### Direction
Duplicate the listing from the line containing "Given: Open the full documentation link" up to and including the line containing "(x=177, y=546)", leaving the pictures out.

### Record set
########################################

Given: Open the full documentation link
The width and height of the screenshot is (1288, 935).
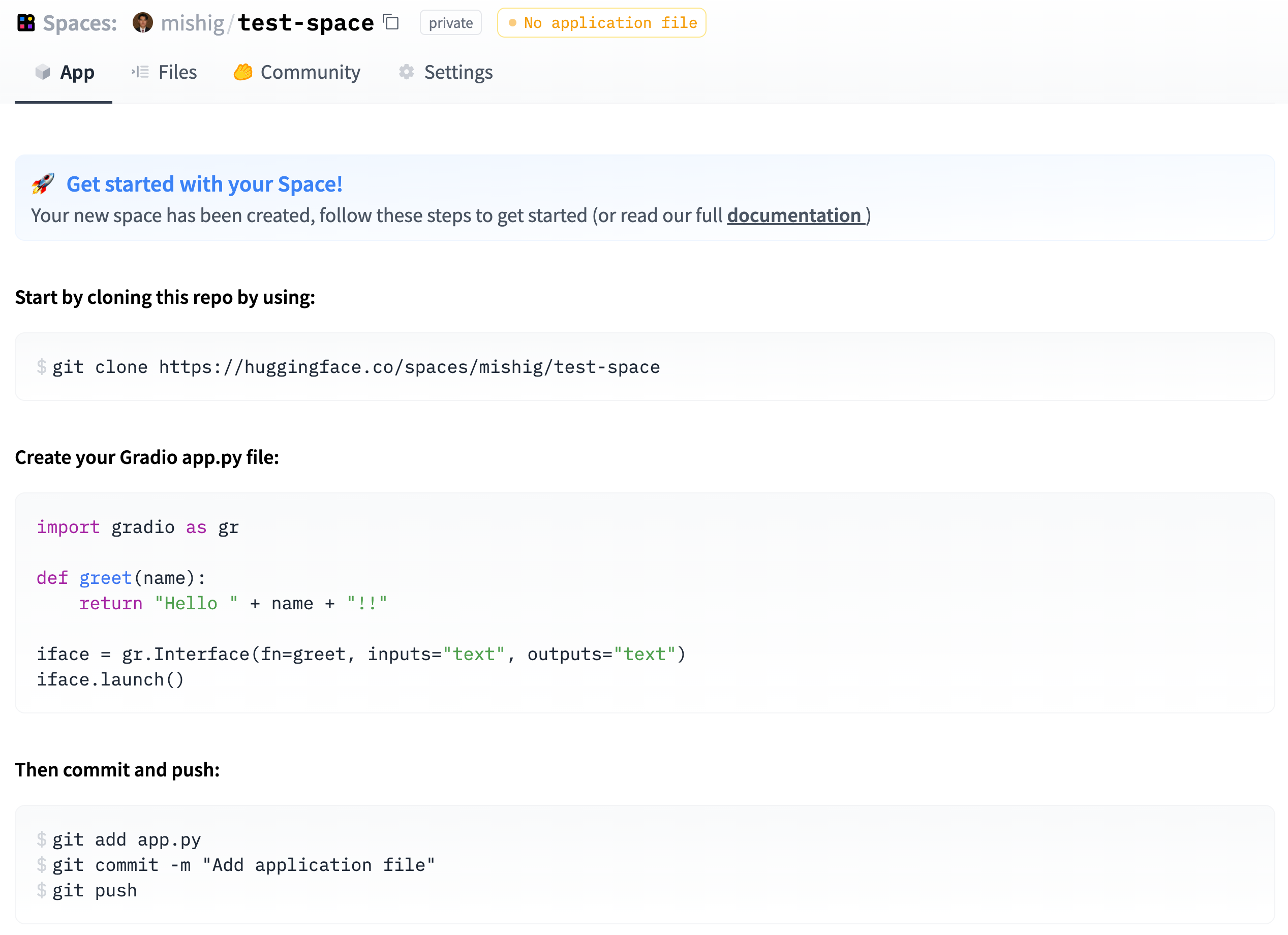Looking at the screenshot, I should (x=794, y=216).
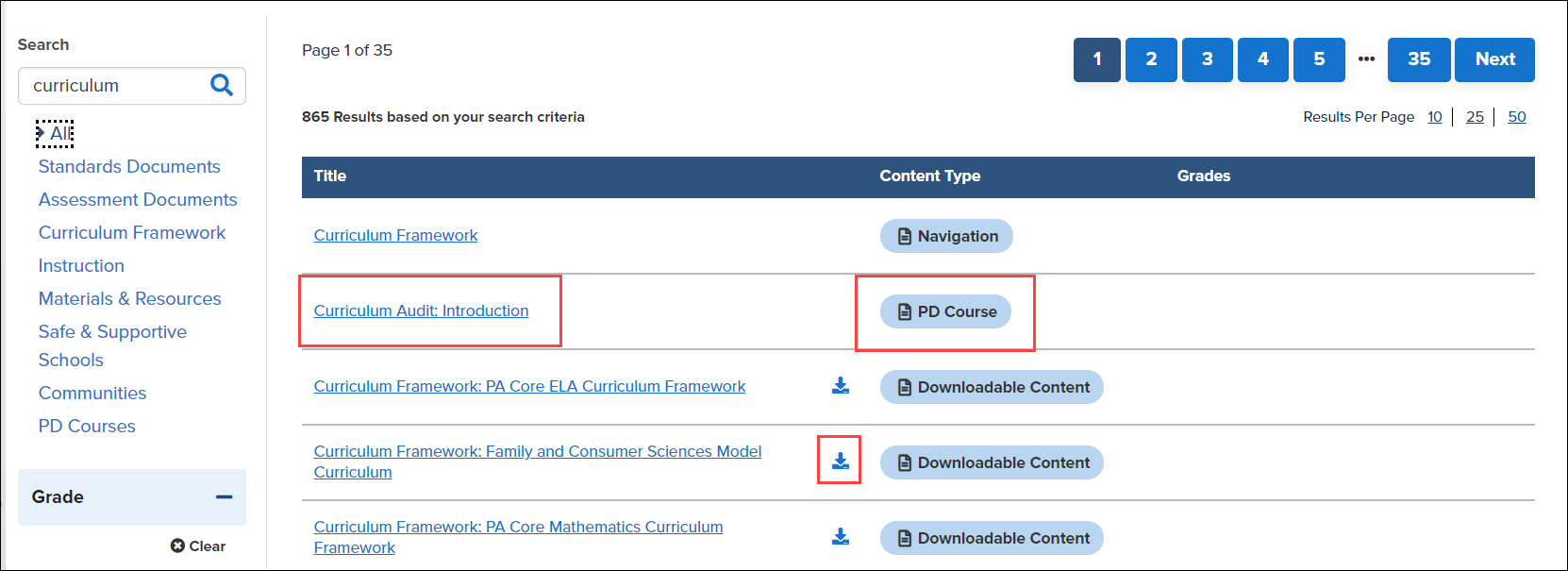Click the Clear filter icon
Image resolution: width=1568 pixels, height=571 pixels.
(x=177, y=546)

########################################

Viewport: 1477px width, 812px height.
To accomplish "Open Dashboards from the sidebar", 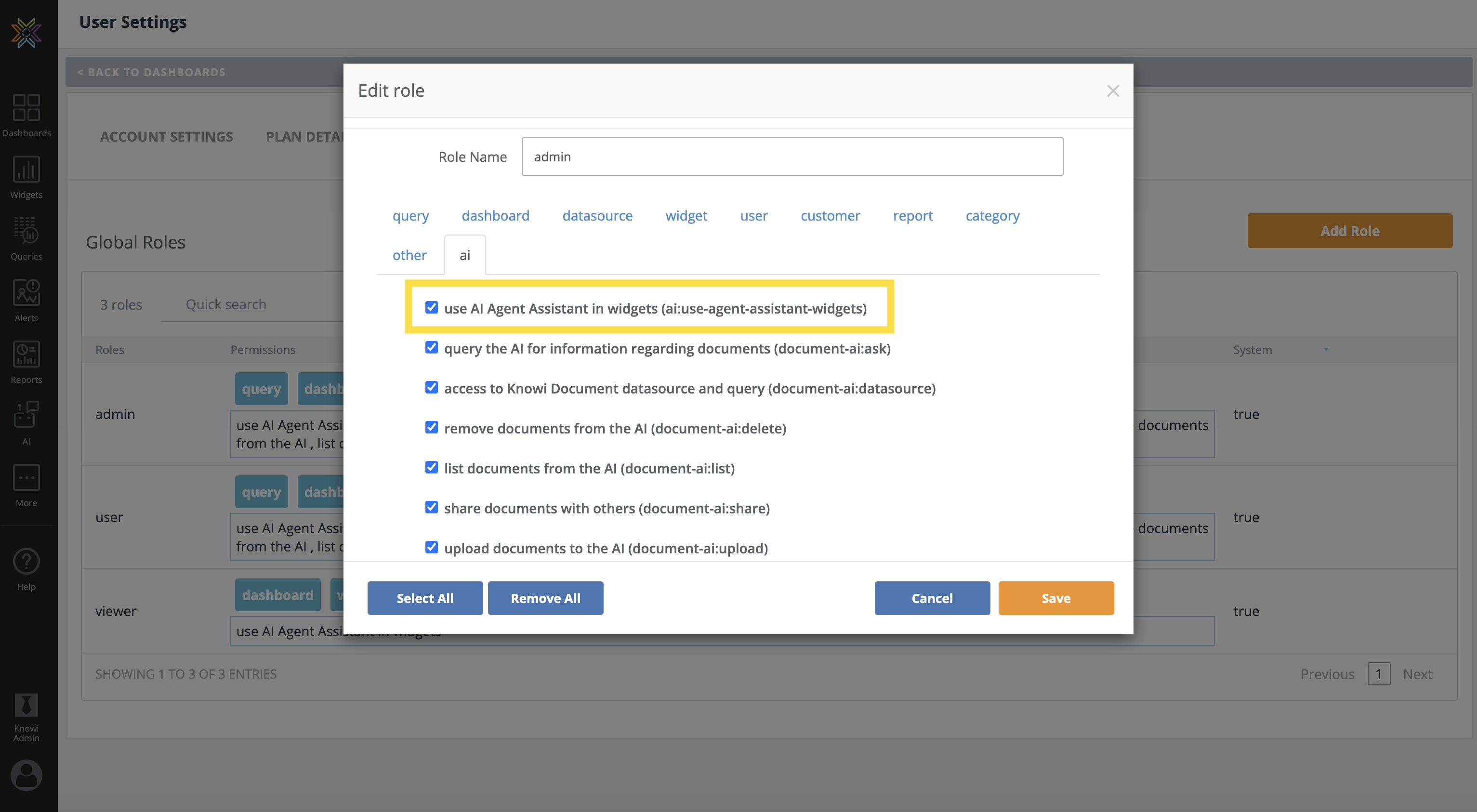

########################################

### Right answer
Given: Open the full documentation link
The width and height of the screenshot is (1288, 935).
Looking at the screenshot, I should (x=794, y=216).
Click the Clear filter icon
Image resolution: width=1568 pixels, height=571 pixels.
(x=177, y=546)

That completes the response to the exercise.